The Summary of Product Characteristics for the direct thrombin inhibitor argatroban states monitoring should be by activated partial thromboplastin time (APTT), with a target range of 1.5-3.0 times the patients' baseline APTT. APTT may be influenced by coagulopathies, lupus anticoagulant and raised FVIII levels. Previous studies have shown sensitivity differences of APTT reagents to argatroban. Some recent publications have favoured the use of anti-IIa methods to determine the plasma drug concentration of argatroban.

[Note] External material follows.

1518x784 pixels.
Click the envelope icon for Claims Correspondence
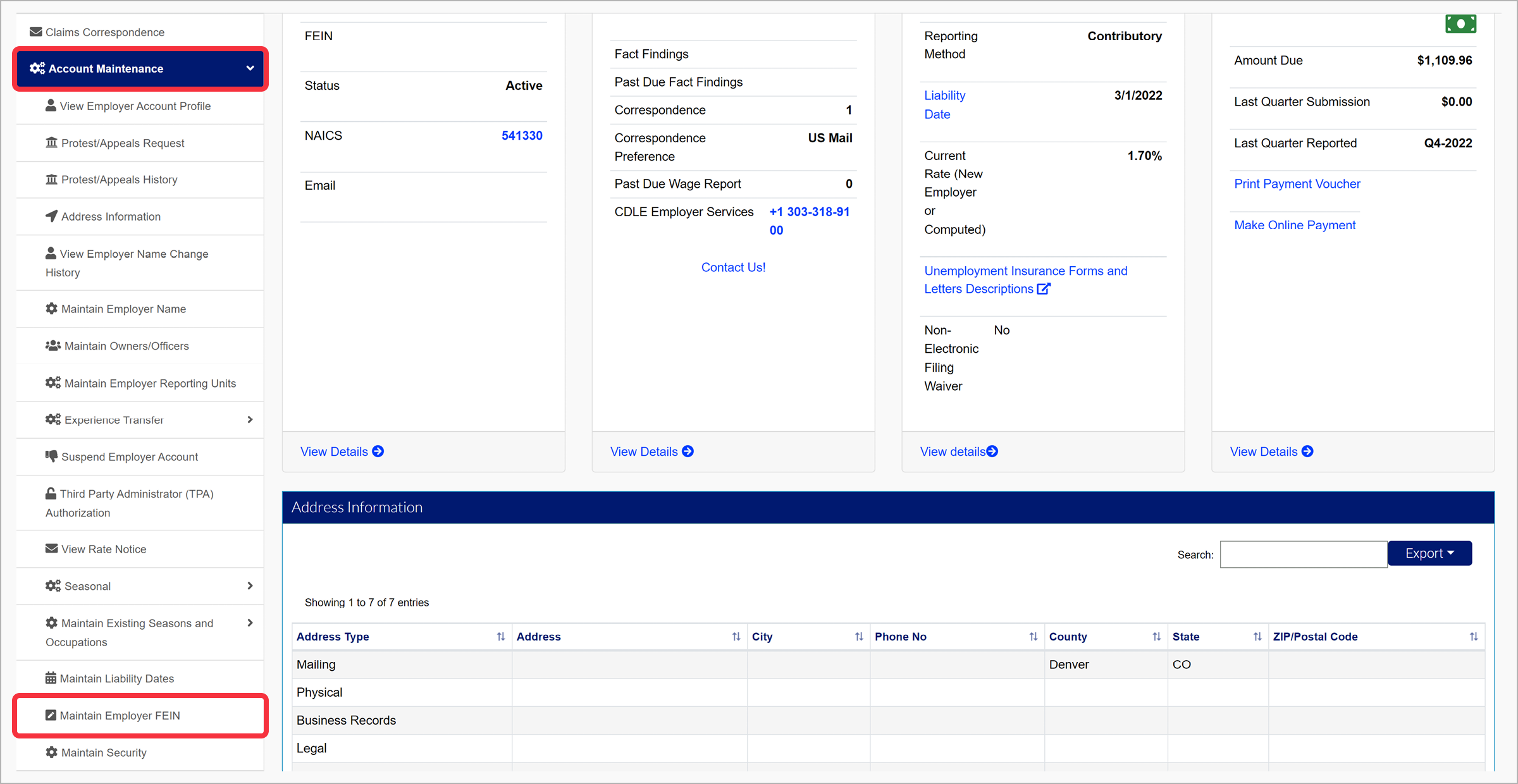36,32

This study aims to compare the anti-IIa assays: Hemoclot thrombin inhibitor assay (HTI) and Ecarin chromogenic assay (ECA) alongside the APTT.

Methods

Residual plasma of 25 samples from 8 patients (3 with COVID-19 and HIT: n = 18, 5 with HIT: n = 7) was tested at two sites: site A: Sysmex CS5100 by HTI and APTT (Actin FS and SynthASil), and also on Stago STA Compact Max: ECA and APTT (CK Prest); and site B: Stago STA R Max 2 by ECA and APTT (Cephascreen).

Results

Mean APTT ratio was 1.96 (Actin FS), 1.84 (SynthASil), 1.59 (CK Prest) and 2.48 (Cephascreen). Mean argatroban concentration by HTI was 0.60 µg/mL and by ECA was 0.65 µg/mL (site A) and 0.70 µg/mL (site B). There was a poor correlation to HTI in APTT ratios (range r2 = .0235-0.4181) with stronger correlations between ECA methods to HTI (r2 = .8998 site A, r2 = .8734 site B).

Conclusion

This study confirms previous publications on the unsuitability of APTT and expands this by being multisited and included APTT reagents that use mechanical clot detection. Both anti-IIa methods are more suitable.

CONFLICT OF INTEREST

SG, SK, BH and ZC declare no conflicts of interest. ASB works for Stago UK.

DATA AVAILABILITY STATEMENT

Data available on request due to privacy/ethical restrictions.